Task >>
Answer these questions from the President's Column on the COVID vaccine below:
1. For how many months does the column say the COVID-19 pandemic challenge has lasted?
2. How many deaths does it give alongside nearly four million COVID cases?
3. Which agency recommended that vaccinated people in certain parts of the country wear masks indoors?
START Page excerpt
The President's Column: We Strongly Recommend the COVID Vaccine
September 13, 2021
We are all together in the battle against COVID-19.
I know that I speak for the entire 1199SEIU family when I say that we have never in our lifetimes faced a challenge like we’ve faced these past 18 months with the COVID-19 pandemic.
As a New Yorker, I will never forget the weeks when the country’s largest city shut down completely. There wasn’t a sound on the streets day or night—except the sirens of ambulances and other emergency vehicles.
At the same time, refrigerator trucks stacked up in front of our hospitals and nursing homes, serving as temporary morgues. I’m sure so many of you have your own grim memories, wherever you work and live.
We all wore masks and other PPE (when they became available) and socially distanced, knowing that this biggest public health emergency in 100 years would never end until a COVID-19 vaccine was found and made available to everyone. Now— after nearly four million COVID cases and over 620,000 deaths—we finally have vaccines. This is good news indeed, especially now that COVID-19 cases and deaths are again beginning to rise with the emergence of the delta variant, which is even more contagious than the standard coronavirus. Throughout the country, the delta variant accounts for more 70 percent of new cases.
We are, of course, all human beings with families and loved ones.
We’re also dedicated healthcare workers caring for our patients and clients. So, a vaccine that can eradicate this terrible disease is something to not only welcome, but to support.
Do vaccines work? Of course, they do. Because vaccines virtually eliminated several other dreaded diseases in the United States, many people are completely unfamiliar with smallpox, polio, diphtheria, tetanus, and other severe illnesses. Even before COVID, proof of vaccination was a matter of course for some travel abroad and to register for school. These steps helped wipe out disease. So indeed, it is wonderful that we now have effective COVID vaccines that are readily available and without cost. The bad news is that only about two-thirds of us in the United States have had at least one shot of the two dose vaccination. And in many states and among certain sectors of the population, the figures are much lower.
Broadly speaking, only half the people in our country are fully vaccinated. Recently, Los Angeles and other cities started to re-mask. The Centers for Disease Control (CDC) followed up with a recommendation that vaccinated people in certain parts of the country wear masks indoors.
The thing that makes the COVID-19 so dangerous is that you can have it but not have any symptoms and still spread it to dozens of people, some of whom will die. (Even some vaccinated people have contracted COVID, but few have had serious illness, let alone died, as a result.)
In the meantime, many people are resisting getting vaccinated. A major reason for this resistance is a sustained campaign by far-right media personalities and political figures who say that the government’s effort to convince people to vaccinate is an infringement of their personal freedoms. But in the face of the biggest public health emergency in a century, it’s actually the government’s responsibility to safeguard the population. Years ago, there was great resistance to government’s laws against smoking indoors in public spaces to protect people from cancer causing secondhand smoke. Now it is widely accepted as common sense. The same is true with mandating seat belts in automobiles: now we know that seat belts save lives. Freedom is not the same as individual preference—not when it endangers others.
END Page excerpt
START Record set
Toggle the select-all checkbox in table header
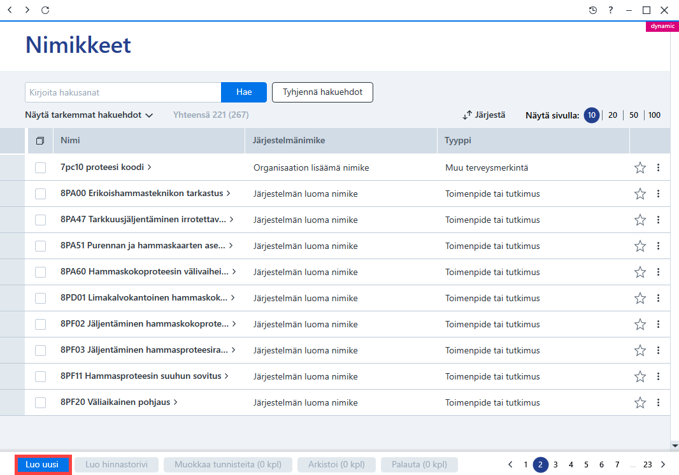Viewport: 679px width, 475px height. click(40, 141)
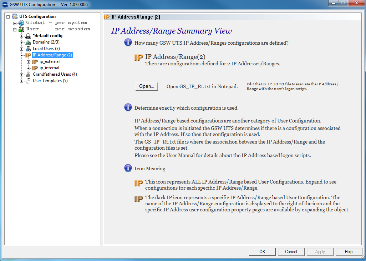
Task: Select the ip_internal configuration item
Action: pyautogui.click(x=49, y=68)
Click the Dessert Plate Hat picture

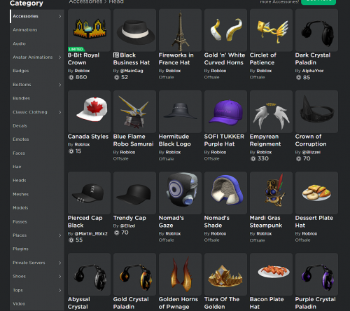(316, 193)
END Record set
Response area >>
1. 18 months
2. Over 620,000
3. The Centers for Disease Control (CDC)